## [PROBLEMS AND TASKS]
(1) Would you set down, word for word, the part of the review of The Master that opens with the words containing "I saw The Master" and closes with "a big dinner."?
(2) Can you extract, unchanged, the lines of the listing that run from its very first line through the line containing "[x=325, y=739]"?
━━━ SELECTED EXTRACT
The visuals are incredible, as I expect in a PT Anderson film, but the music was too creepy for me, although I guess it accomplished its objective to set the mood in many scenes. Overall, while I was transfixed by the characters, the acting, the events, and visuals, I wasn’t emotionally involved, it’s not tremendous fun to watch and there was no real build up to any sort of climax. So it’s not a “great” movie, but certainly a great piece of film making that deserves to be seen.

Bill C’s Review – 3.5 out of 5

I saw The Master at the Alamo Drafthouse early this afternoon and they lost my food order. It finally came with 20 minutes left in the movie at which point I said I didn’t want it any longer. If this had been a lesser movie, I would have been totally ticked off but this movie was so engrossing I just shrugged it off and had a big dinner.

Bill’s review does a good job of summarizing what’s going on in the movie but what made this movie so mesmerizing were the performances by Hoffman and Phoenix. Just the stuff Phoenix did with his body and facial expressions was amazing. Hoffman was equally great…he can even sing!
━━━━━━
━━━ INPUT MATERIAL
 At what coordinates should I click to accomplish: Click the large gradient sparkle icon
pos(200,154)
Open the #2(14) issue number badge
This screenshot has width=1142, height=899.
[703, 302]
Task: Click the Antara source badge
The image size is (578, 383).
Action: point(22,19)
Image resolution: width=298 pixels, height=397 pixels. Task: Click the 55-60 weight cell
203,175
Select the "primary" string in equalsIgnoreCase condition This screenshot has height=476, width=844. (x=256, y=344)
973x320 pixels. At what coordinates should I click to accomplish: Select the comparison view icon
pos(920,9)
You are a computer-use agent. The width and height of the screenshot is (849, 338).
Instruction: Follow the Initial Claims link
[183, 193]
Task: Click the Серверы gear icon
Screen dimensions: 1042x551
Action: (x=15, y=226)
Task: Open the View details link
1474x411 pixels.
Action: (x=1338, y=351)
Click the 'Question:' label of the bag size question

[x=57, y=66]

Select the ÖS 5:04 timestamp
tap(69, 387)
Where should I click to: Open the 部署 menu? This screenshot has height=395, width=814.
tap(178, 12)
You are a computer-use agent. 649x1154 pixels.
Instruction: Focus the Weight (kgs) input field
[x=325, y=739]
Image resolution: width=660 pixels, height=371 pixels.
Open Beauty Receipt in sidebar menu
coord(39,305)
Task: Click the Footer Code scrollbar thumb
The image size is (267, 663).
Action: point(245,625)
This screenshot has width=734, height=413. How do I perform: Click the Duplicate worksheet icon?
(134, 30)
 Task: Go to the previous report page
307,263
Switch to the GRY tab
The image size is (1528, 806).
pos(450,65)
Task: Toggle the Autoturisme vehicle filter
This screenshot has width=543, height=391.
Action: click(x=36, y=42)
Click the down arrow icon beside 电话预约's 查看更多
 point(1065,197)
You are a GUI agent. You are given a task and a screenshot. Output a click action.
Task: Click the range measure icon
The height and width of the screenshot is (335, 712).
━━━━━━
## [EXERCISE RESPONSES]
(1)
I saw The Master at the Alamo Drafthouse early this afternoon and they lost my food order. It finally came with 20 minutes left in the movie at which point I said I didn’t want it any longer. If this had been a lesser movie, I would have been totally ticked off but this movie was so engrossing I just shrugged it off and had a big dinner.

(2)
 At what coordinates should I click to accomplish: Click the large gradient sparkle icon
pos(200,154)
Open the #2(14) issue number badge
This screenshot has width=1142, height=899.
[703, 302]
Task: Click the Antara source badge
The image size is (578, 383).
Action: point(22,19)
Image resolution: width=298 pixels, height=397 pixels. Task: Click the 55-60 weight cell
203,175
Select the "primary" string in equalsIgnoreCase condition This screenshot has height=476, width=844. (x=256, y=344)
973x320 pixels. At what coordinates should I click to accomplish: Select the comparison view icon
pos(920,9)
You are a computer-use agent. The width and height of the screenshot is (849, 338).
Instruction: Follow the Initial Claims link
[183, 193]
Task: Click the Серверы gear icon
Screen dimensions: 1042x551
Action: (x=15, y=226)
Task: Open the View details link
1474x411 pixels.
Action: (x=1338, y=351)
Click the 'Question:' label of the bag size question

[x=57, y=66]

Select the ÖS 5:04 timestamp
tap(69, 387)
Where should I click to: Open the 部署 menu? This screenshot has height=395, width=814.
tap(178, 12)
You are a computer-use agent. 649x1154 pixels.
Instruction: Focus the Weight (kgs) input field
[x=325, y=739]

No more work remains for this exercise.